Welcome home, Mrs. Mortimer (National Post, June 08, 2005)


Summer reading lists are sprouting in the weekend newspapers. Everything sounds beguiling, so how does one choose? I'm sometimes lucky judging books by their cover. For example, my latest purchase, irresistibly entitled Vile France, delivers everything the short title promises.

But when it comes to stereotyping other countries, a newly reprinted trilogy of travel books shows we're mere amateurs compared to our 19th-century forebears.

The book, The Clumsiest People in Europe: Mrs. Mortimer's Bad-Tempered Guide to the Victorian World, puts up for ridicule Favell Lee Mortimer, a British eccentric who specialized in the moral and patriotic education of children -- a task she saw fit to accomplish by cataloguing the alleged character deficiencies of countries she never visited.
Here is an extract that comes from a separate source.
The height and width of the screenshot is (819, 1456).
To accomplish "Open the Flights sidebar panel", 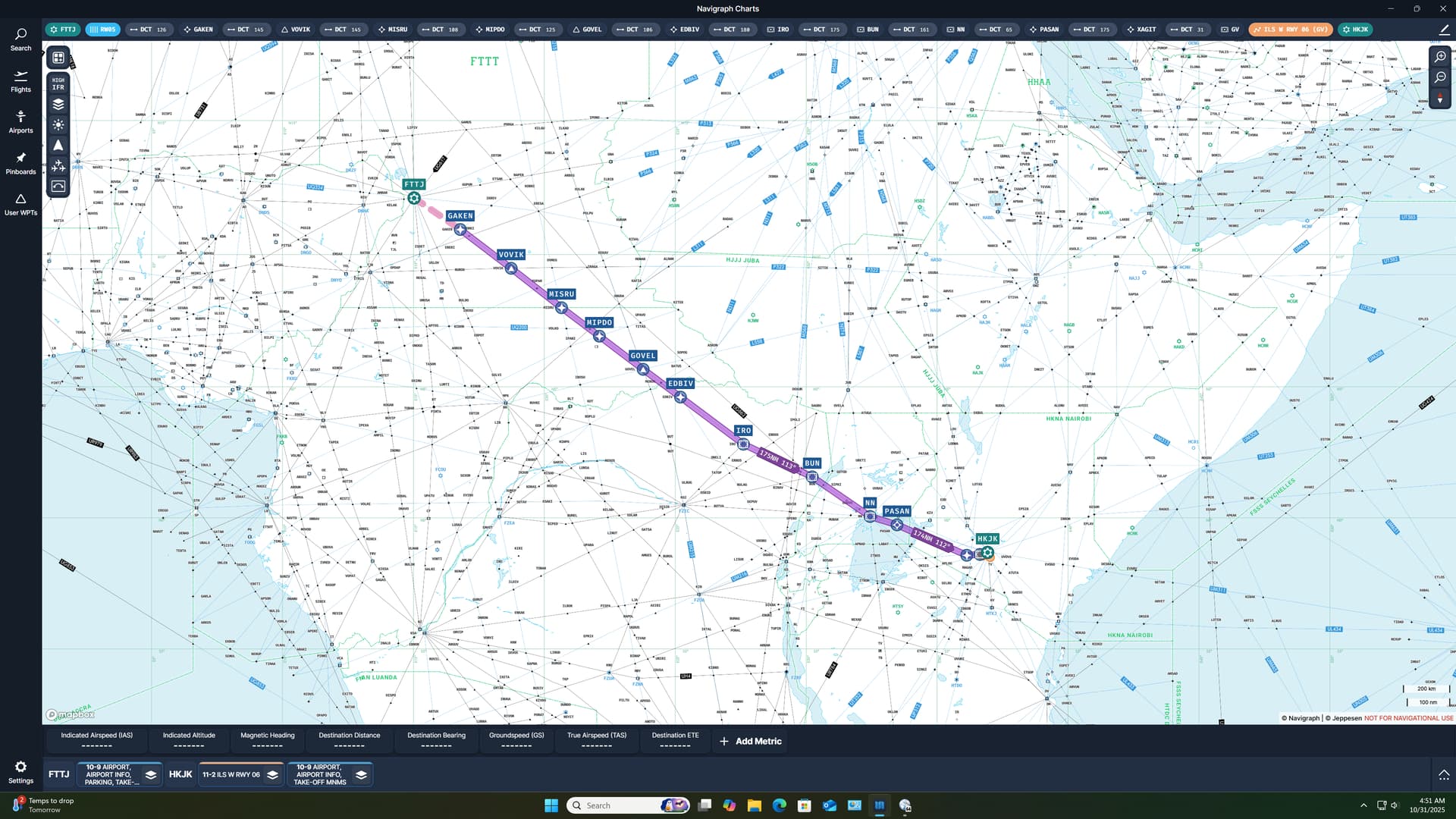I will point(20,81).
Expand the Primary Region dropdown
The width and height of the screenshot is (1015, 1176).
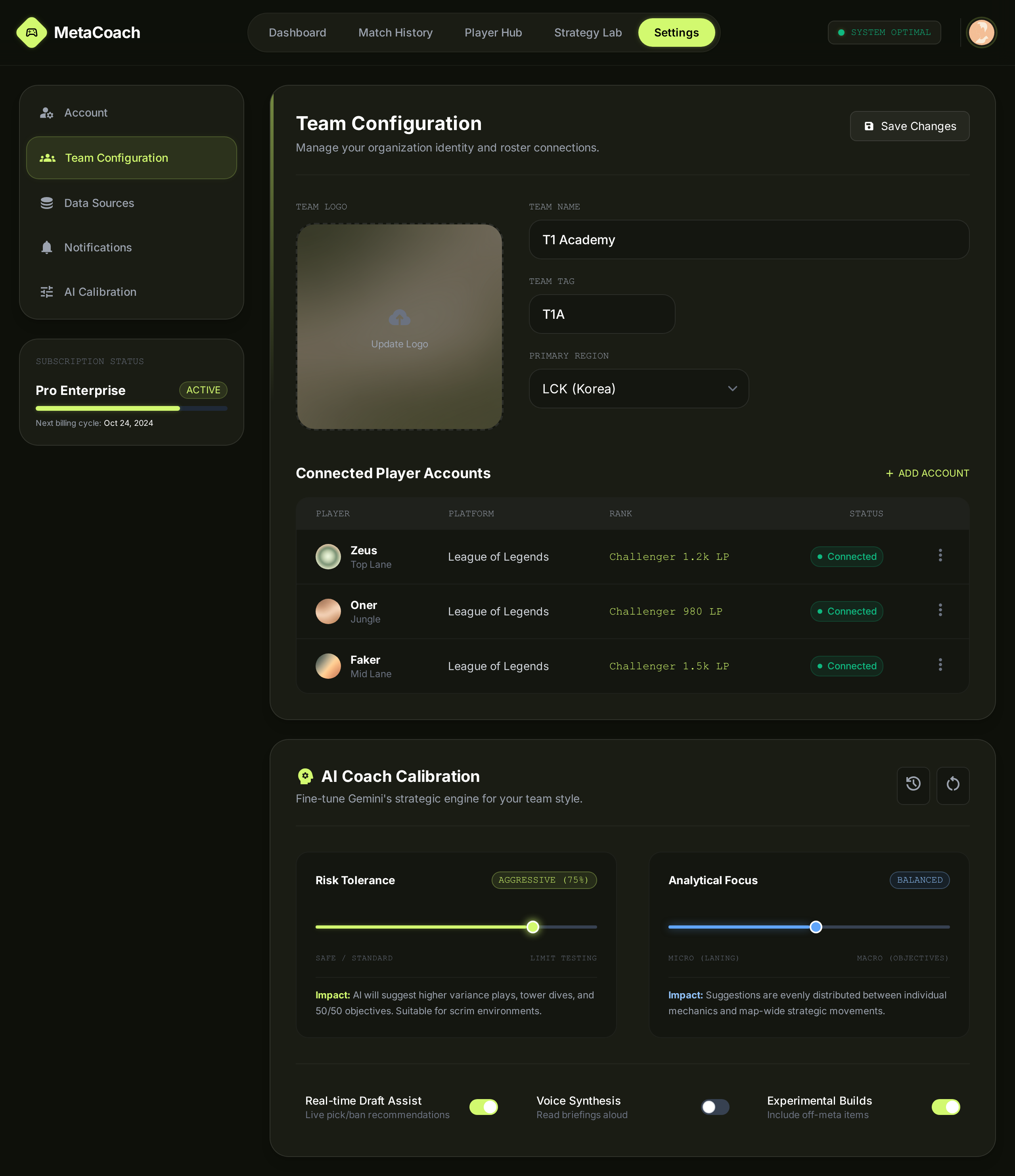click(x=639, y=389)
In an elegantly written New Yorker profile of Mrs. Mortimer, the trilogy's editor, Todd Pruzan, offers a commentary on her life and times. Pruzan is in outlook a postmodern liberal, and nothing pleases one of his type more than the methodical public flogging of a sinner against Political Correctness.

And oh, what an easy target is Mrs. Mortimer! The profusion of prejudice culled from her "travel" writings is damning: Italians are "ignorant and wicked"; the Spanish "cruel, and Sullen and revengeful"; the Jews in Poland "are very troublesome ... They follow travelers about, offering to help them, and will not go away when they are told." The Portuguese are "indolent, like the Spaniards."

"I think it would almost make you sick to go to church in Iceland." In China, it is "a common thing to stumble over the bodies of dead babies in the streets."

The chauvinistic Mrs. Mortimer was so egregiously bigoted that her views were considered extreme even by Victorian contemporaries. Yet, as Pruzan wonderingly reports, she was immensely popular both in England and abroad. Her most successful title, The Peep of Day; or a Series of the Earliest Religious Instruction the Infant Mind is Capable of Receiving, sold a million copies in 38 languages -- including Cree and Ojibwa!

On the whole, Pruzan's lively deconstruction of the life and writings of Mrs. Mortimer is a fascinating diversion. Then Pruzan takes it to a more serious, moralistic level. As his exposition slides into pontification, he tells us he was at first "startled" by Mrs. Mortimer's derision of other nations, then "unsettled" and finally "queasy." A troubled Pruzan ends his piece on a more-in-sorrow-than-anger note: "Take heart ... Evolution takes time." We are to conclude that bigotry, once such a serious problem that whole peoples might be dismissed with a poisonous hiss, is in its final stages of being torn down -- by enlightened liberals like himself.

But Pruzan has missed half the story: Bigotry was not eradicated by modern liberalism. Liberals have simply stood Mrs. Mortimer's template on its head.

Mrs. Mortimer felt pride in her British and Christian identity, and used her unlimited freedom of speech to be as offensive and ignorant as she pleased in regard to those cultures she considered inferior. (Indeed, she did not spare even her own: "The English are not very pleasant in company," she wrote, "because they do not like strangers." Who can argue?)

We, by contrast, feel guilty about our cultural blessings, so permit ourselves -- nay, are encouraged by our intellectual elites -- to speak offensively about icons of our now-detested heritage, known as "the Patriarchy": white European-descent heterosexual males, social conservatives, the Bible, Christians and George W. Bush. Drop by your local university faculty club and you can hear all of these denounced with a tone, sweep and meanness that would not be out of place in The Peep of Day.

Our self-imposed speech codes forbid criticism, even -- perhaps especially -- where warranted, of people and symbols designated as 'the Other': women, gays, Muslims, the Koran, natives, and non-whites. In omitting any reference to this code from his article, Pruzan reveals himself as blind to his own era's prejudices as Mrs. Mortimer was to hers.

Mrs. Mortimer's scolding condescension -- in Sweden, "the cottages are uncomfortable" -- isn't a patch for ugliness on the diatribes we Western democracies tolerate out of self-hate. Amnesty International irresponsibly identifies Guantanamo as "the gulag of our times." Matthew Coon Come denounces Canada as a land infected with "structural racism." Former immigration minister Elinor Caplan dubs the Canadian Alliance a "party of prominent bigots and racists." Michael Moore describes Americans as "the dumbest people on the planet." Noam Chomsky declares recent American presidents "either outright war criminals or involved in serious war crimes." In any left-wing European newspaper, one may see Israel savaged regularly with accusations of apartheid, Naziism and genocide.

To today's readers, Mrs. Mortimer's 1855 insularity and naivete make her "inadvertently hilarious" -- to quote the publisher's blurb. Who will be inadvertently hilarious for their insularity and naivete to readers in 2155? New Yorker liberals of 2005, who saw the motes in others' eyes, but not the log in their own, methinks.